An Analysis of the Impact of Gating Techniques on the Optimization of the Energy Dissipated in Real-Time Systems

Abstract

The paper concerns research on electronics-embedded safety systems. The authors focus on the optimization of the energy consumed by multitasking real-time systems. A new flexible and reconfigurable multi-core architecture based on pipeline processing is proposed. The presented solution uses thread-interleaving mechanisms that allow avoiding hazards and minimizing unpredictability. The proposed architecture is compared with the classical solutions consisting of many processors and based on the scheme using one processor per single task. Energy-efficient task mapping is analyzed and a design methodology, based on minimizing the number of active and utilized resources, is proposed.
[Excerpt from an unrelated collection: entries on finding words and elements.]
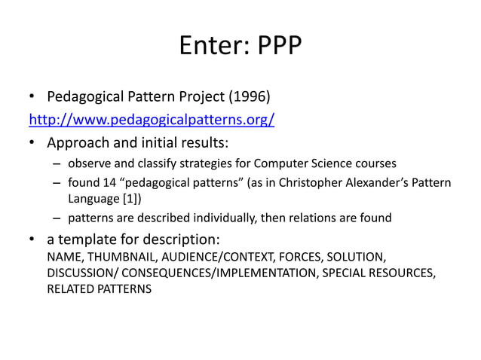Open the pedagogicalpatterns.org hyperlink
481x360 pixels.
pos(151,120)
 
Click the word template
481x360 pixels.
pos(93,241)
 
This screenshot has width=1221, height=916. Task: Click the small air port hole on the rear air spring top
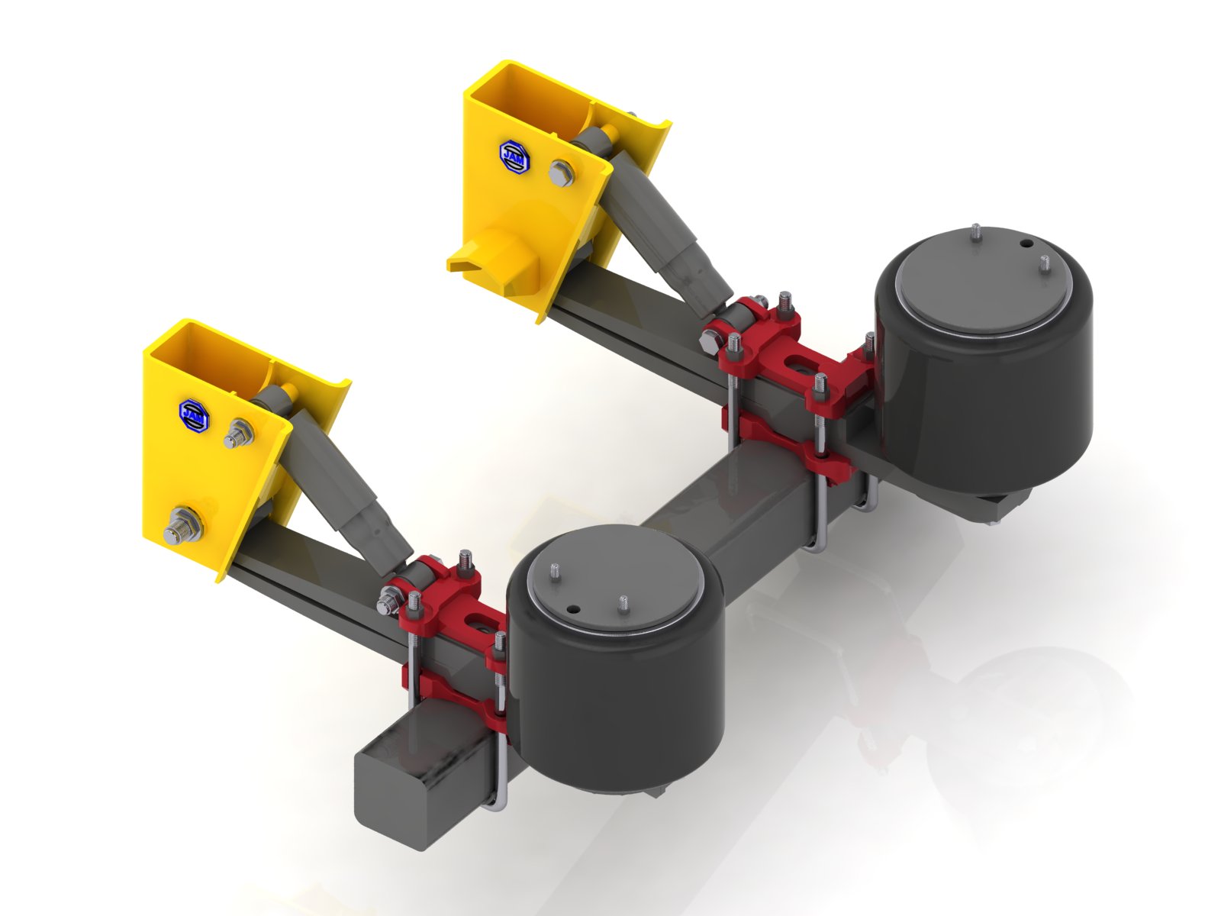pos(1027,244)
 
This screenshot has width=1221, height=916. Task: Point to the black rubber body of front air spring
pos(618,710)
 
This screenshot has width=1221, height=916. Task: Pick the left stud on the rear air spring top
pos(976,231)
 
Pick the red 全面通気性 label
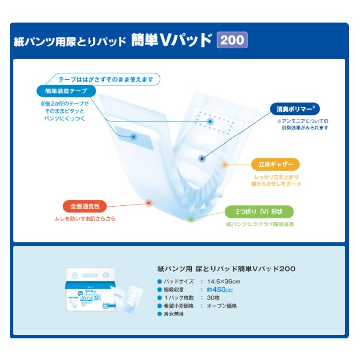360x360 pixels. coord(85,206)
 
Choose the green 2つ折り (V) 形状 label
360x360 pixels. coord(260,211)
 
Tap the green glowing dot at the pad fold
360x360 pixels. coord(192,218)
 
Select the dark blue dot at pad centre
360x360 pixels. coord(201,159)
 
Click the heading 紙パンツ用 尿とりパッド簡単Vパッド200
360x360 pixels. coord(226,269)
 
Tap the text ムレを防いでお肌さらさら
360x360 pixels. coord(85,218)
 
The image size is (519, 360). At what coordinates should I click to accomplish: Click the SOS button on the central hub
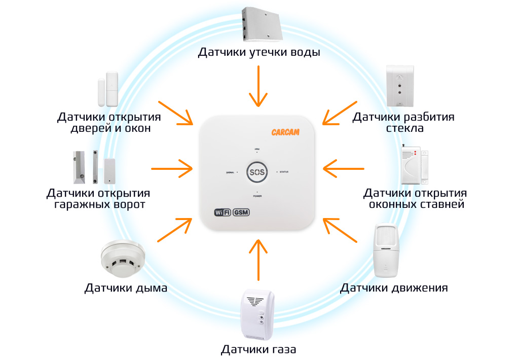(x=257, y=172)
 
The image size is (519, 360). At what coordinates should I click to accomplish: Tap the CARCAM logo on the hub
(x=285, y=132)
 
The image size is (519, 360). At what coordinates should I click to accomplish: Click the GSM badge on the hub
(x=241, y=212)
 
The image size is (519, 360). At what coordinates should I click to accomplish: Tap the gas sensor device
(x=258, y=315)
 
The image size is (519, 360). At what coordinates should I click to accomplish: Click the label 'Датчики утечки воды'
(x=259, y=53)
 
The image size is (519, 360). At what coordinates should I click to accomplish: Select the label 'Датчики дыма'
(x=126, y=289)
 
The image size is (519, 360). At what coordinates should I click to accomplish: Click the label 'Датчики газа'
(x=258, y=349)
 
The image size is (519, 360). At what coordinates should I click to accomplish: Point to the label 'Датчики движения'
(x=393, y=289)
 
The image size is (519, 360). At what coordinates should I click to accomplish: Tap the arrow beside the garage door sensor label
(x=172, y=167)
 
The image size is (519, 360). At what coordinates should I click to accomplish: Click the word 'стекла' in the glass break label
(x=404, y=128)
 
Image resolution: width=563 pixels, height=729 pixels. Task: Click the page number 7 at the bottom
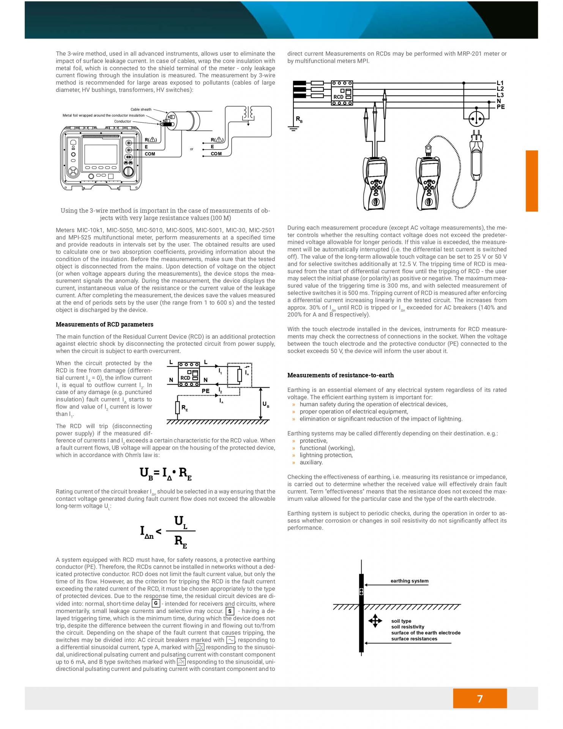479,699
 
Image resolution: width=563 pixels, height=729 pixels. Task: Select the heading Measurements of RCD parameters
104,324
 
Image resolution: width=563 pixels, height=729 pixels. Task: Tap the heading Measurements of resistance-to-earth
340,375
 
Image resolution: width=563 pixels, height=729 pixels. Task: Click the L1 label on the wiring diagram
500,83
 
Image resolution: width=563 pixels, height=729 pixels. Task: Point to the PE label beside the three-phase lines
501,107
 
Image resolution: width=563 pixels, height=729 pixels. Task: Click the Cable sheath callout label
141,109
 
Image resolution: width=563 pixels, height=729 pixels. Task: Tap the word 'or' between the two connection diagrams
192,149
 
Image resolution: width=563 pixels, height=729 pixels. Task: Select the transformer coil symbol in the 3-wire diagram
248,113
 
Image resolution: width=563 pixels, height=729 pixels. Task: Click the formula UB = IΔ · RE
166,473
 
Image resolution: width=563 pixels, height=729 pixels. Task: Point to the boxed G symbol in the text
155,603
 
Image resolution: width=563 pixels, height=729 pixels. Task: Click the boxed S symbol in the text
230,611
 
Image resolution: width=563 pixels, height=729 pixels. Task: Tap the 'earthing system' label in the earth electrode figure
409,581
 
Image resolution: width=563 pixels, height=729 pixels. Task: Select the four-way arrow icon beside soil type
375,621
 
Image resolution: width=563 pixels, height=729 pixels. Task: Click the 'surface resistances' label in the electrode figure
414,639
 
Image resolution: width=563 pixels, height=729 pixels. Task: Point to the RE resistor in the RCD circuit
177,408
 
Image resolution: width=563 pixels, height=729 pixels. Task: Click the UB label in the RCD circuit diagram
265,404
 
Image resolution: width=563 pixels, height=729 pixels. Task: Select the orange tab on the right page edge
531,181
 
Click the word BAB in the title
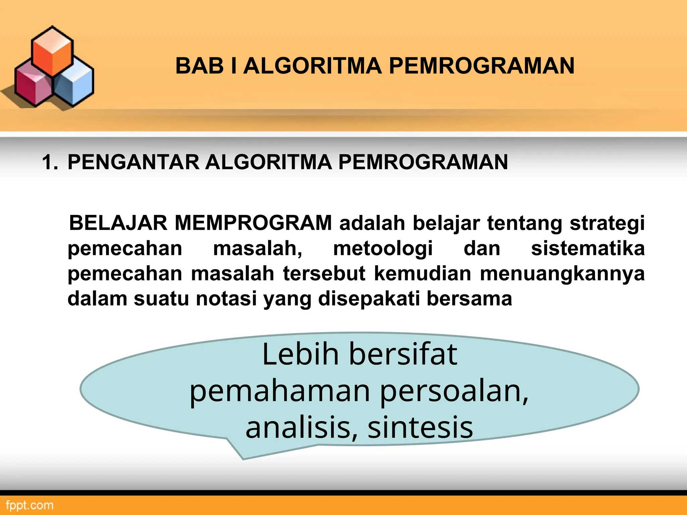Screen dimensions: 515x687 coord(200,66)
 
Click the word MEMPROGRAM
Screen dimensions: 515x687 coord(253,223)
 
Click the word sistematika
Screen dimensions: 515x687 coord(588,248)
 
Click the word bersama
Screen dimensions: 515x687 coord(469,299)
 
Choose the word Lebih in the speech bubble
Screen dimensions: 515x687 coord(300,354)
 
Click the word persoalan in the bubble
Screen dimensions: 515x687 coord(454,392)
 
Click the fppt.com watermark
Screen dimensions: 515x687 coord(30,505)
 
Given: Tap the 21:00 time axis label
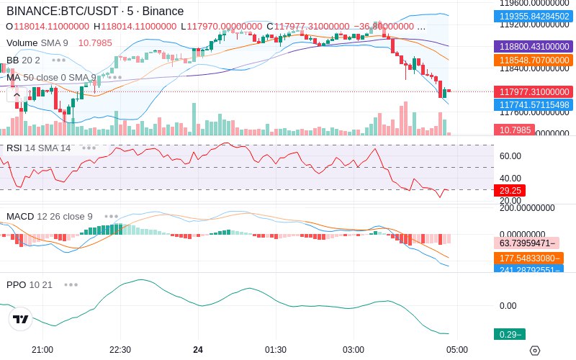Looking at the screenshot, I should click(42, 349).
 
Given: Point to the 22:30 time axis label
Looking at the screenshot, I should click(120, 349).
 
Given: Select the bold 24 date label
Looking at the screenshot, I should click(198, 349).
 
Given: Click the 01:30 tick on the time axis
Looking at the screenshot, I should click(276, 349).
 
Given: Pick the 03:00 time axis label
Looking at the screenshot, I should click(354, 349).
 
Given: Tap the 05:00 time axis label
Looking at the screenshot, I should click(456, 349).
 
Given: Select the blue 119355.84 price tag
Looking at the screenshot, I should click(532, 17).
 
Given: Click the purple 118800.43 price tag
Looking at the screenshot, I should click(532, 46).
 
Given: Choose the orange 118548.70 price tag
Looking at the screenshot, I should click(532, 60).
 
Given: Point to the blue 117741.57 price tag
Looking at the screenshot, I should click(532, 105).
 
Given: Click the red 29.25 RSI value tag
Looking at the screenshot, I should click(509, 190).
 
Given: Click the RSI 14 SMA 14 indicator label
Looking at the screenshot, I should click(39, 148).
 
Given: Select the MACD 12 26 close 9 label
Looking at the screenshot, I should click(50, 216).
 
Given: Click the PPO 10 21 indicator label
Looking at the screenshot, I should click(30, 284).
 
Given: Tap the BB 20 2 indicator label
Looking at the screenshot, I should click(23, 60).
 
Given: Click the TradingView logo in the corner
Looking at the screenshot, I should click(21, 319).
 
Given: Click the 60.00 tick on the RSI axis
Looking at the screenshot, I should click(510, 156).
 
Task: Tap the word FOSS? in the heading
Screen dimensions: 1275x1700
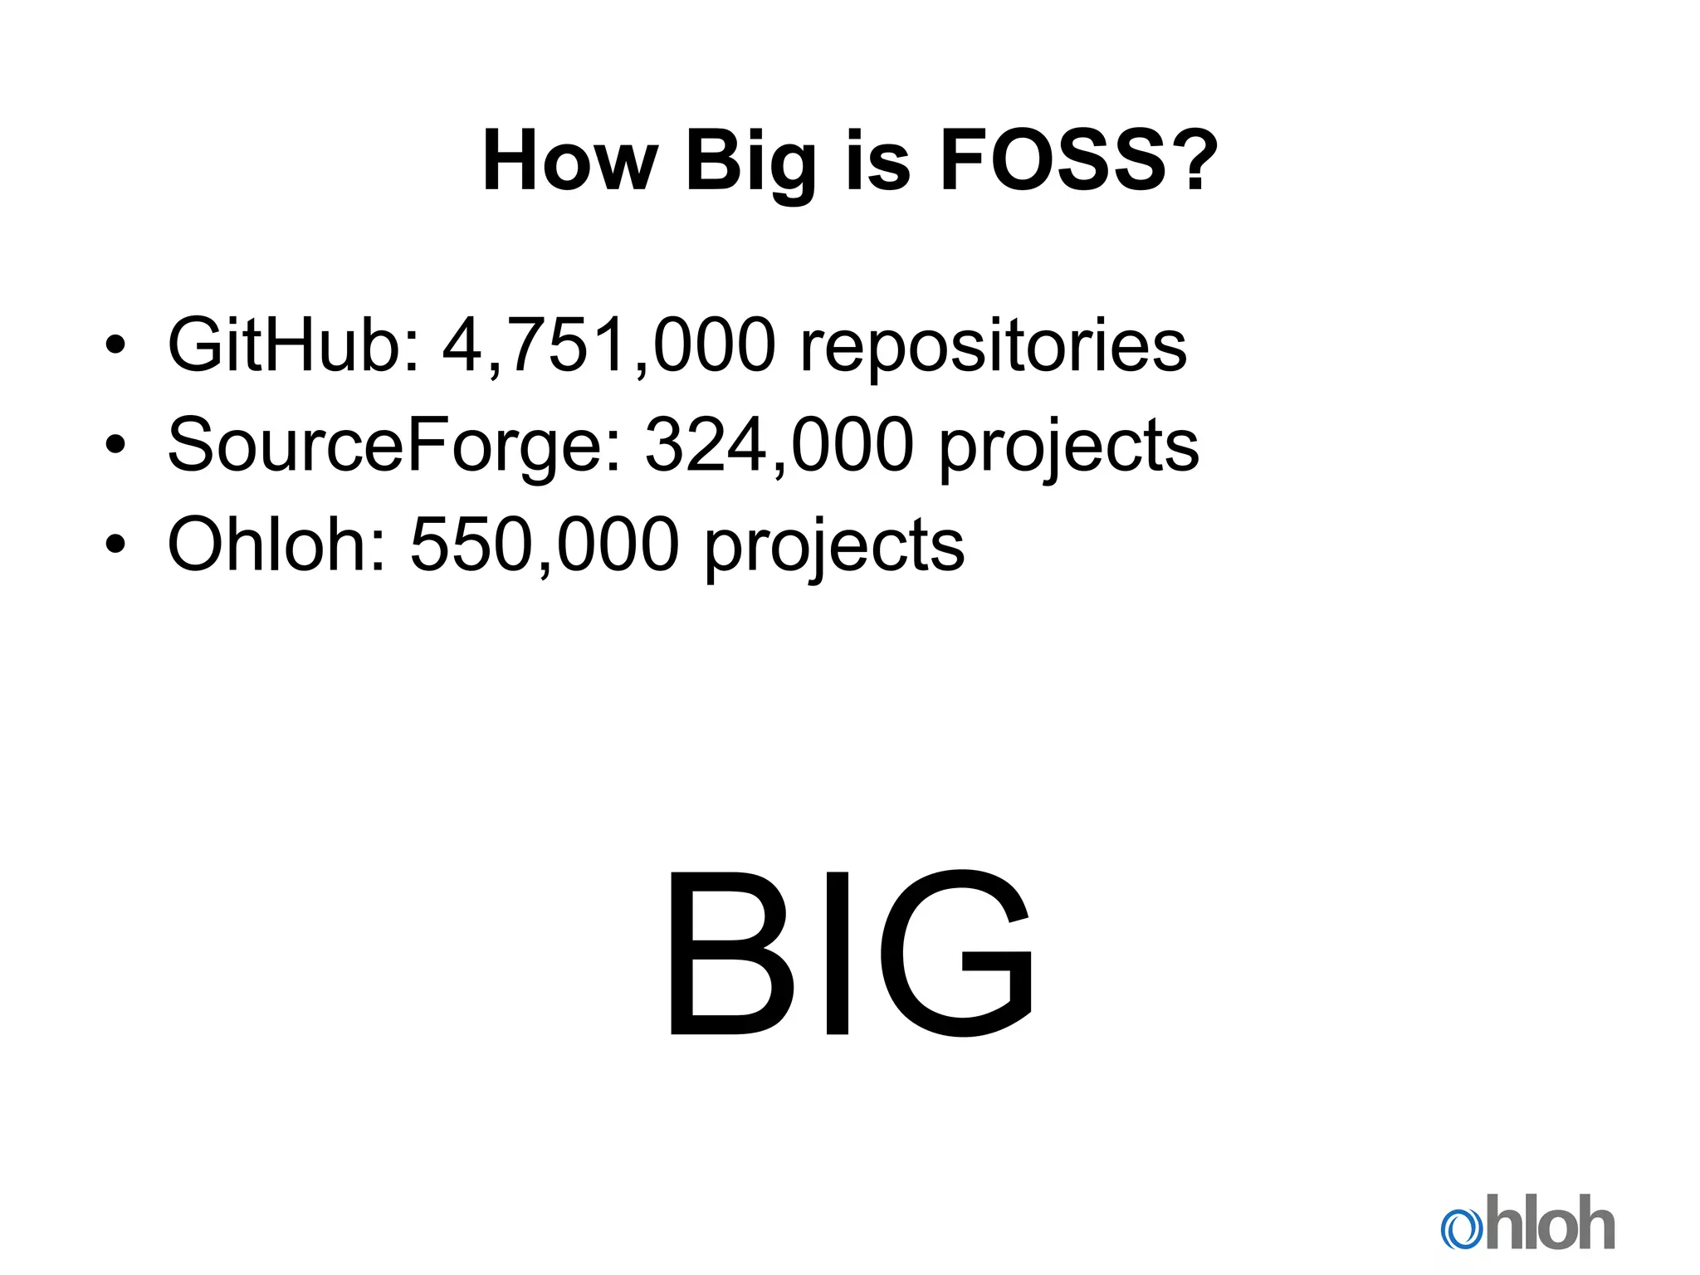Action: [x=1078, y=161]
New techniques for energy optimization are proposed, mainly, clock gating and switching-resources blocking. The authors investigate two main factors of the system: setting the processing frequency, and gating techniques; the latter are used under the assumption that the system meets the requirements of time predictability. The energy consumed by the system is reduced. Theoretical considerations are verified by many experiments of the system’s implementation in an FPGA structure. The set of tasks tested consists of programs that implement Mälardalen WCET benchmark algorithms. The tested scenarios are divided into periodic and non-periodic execution schemes. The obtained results show that it is possible to reduce the dynamic energy consumed by real-time applications’ meeting their other requirements.